[Items from a dataset]
• • • •

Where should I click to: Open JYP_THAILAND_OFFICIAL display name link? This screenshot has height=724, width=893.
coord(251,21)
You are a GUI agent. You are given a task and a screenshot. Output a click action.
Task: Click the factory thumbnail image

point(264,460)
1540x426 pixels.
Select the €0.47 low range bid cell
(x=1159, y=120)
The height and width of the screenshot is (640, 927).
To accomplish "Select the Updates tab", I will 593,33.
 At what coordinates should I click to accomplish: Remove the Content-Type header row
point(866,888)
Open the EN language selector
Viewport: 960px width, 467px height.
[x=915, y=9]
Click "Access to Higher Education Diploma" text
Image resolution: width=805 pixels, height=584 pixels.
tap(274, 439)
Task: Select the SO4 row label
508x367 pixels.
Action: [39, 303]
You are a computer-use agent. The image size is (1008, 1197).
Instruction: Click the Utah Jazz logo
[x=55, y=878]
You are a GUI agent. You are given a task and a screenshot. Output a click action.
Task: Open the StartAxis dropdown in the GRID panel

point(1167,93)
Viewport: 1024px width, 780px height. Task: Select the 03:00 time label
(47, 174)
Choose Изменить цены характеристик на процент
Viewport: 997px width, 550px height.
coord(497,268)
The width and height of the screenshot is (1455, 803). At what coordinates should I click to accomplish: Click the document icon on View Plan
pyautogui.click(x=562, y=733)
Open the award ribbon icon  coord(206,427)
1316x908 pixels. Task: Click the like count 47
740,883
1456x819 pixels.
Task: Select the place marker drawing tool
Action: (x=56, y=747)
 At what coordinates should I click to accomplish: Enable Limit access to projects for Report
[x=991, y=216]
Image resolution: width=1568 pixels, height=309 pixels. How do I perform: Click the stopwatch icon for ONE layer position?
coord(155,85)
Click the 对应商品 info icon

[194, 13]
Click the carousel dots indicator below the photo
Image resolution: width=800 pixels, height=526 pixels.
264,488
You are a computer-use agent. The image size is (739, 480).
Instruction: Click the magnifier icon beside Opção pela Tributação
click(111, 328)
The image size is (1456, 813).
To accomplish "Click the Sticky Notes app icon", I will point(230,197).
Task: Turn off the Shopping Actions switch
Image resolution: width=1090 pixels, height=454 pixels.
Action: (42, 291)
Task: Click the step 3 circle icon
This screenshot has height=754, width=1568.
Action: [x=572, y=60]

• • • •

Give the entries again in full, with nothing changed.

Where should I click to: Open JYP_THAILAND_OFFICIAL display name link? This screenshot has height=724, width=893.
coord(251,21)
You are a GUI agent. You are given a task and a screenshot. Output a click action.
Task: Click the factory thumbnail image

point(264,460)
1540x426 pixels.
Select the €0.47 low range bid cell
(x=1159, y=120)
The height and width of the screenshot is (640, 927).
To accomplish "Select the Updates tab", I will 593,33.
 At what coordinates should I click to accomplish: Remove the Content-Type header row
point(866,888)
Open the EN language selector
Viewport: 960px width, 467px height.
[x=915, y=9]
Click "Access to Higher Education Diploma" text
Image resolution: width=805 pixels, height=584 pixels.
tap(274, 439)
Task: Select the SO4 row label
508x367 pixels.
Action: [39, 303]
You are a computer-use agent. The image size is (1008, 1197).
Instruction: Click the Utah Jazz logo
[x=55, y=878]
You are a GUI agent. You are given a task and a screenshot. Output a click action.
Task: Open the StartAxis dropdown in the GRID panel

point(1167,93)
Viewport: 1024px width, 780px height. Task: Select the 03:00 time label
(47, 174)
Choose Изменить цены характеристик на процент
Viewport: 997px width, 550px height.
coord(497,268)
The width and height of the screenshot is (1455, 803). At what coordinates should I click to accomplish: Click the document icon on View Plan
pyautogui.click(x=562, y=733)
Open the award ribbon icon  coord(206,427)
1316x908 pixels. Task: Click the like count 47
740,883
1456x819 pixels.
Task: Select the place marker drawing tool
Action: (x=56, y=747)
 At what coordinates should I click to accomplish: Enable Limit access to projects for Report
[x=991, y=216]
Image resolution: width=1568 pixels, height=309 pixels. How do I perform: Click the stopwatch icon for ONE layer position?
coord(155,85)
Click the 对应商品 info icon

[194, 13]
Click the carousel dots indicator below the photo
Image resolution: width=800 pixels, height=526 pixels.
264,488
You are a computer-use agent. The image size is (739, 480).
Instruction: Click the magnifier icon beside Opção pela Tributação
click(111, 328)
The image size is (1456, 813).
To accomplish "Click the Sticky Notes app icon", I will point(230,197).
Task: Turn off the Shopping Actions switch
Image resolution: width=1090 pixels, height=454 pixels.
Action: (42, 291)
Task: Click the step 3 circle icon
This screenshot has height=754, width=1568.
Action: [x=572, y=60]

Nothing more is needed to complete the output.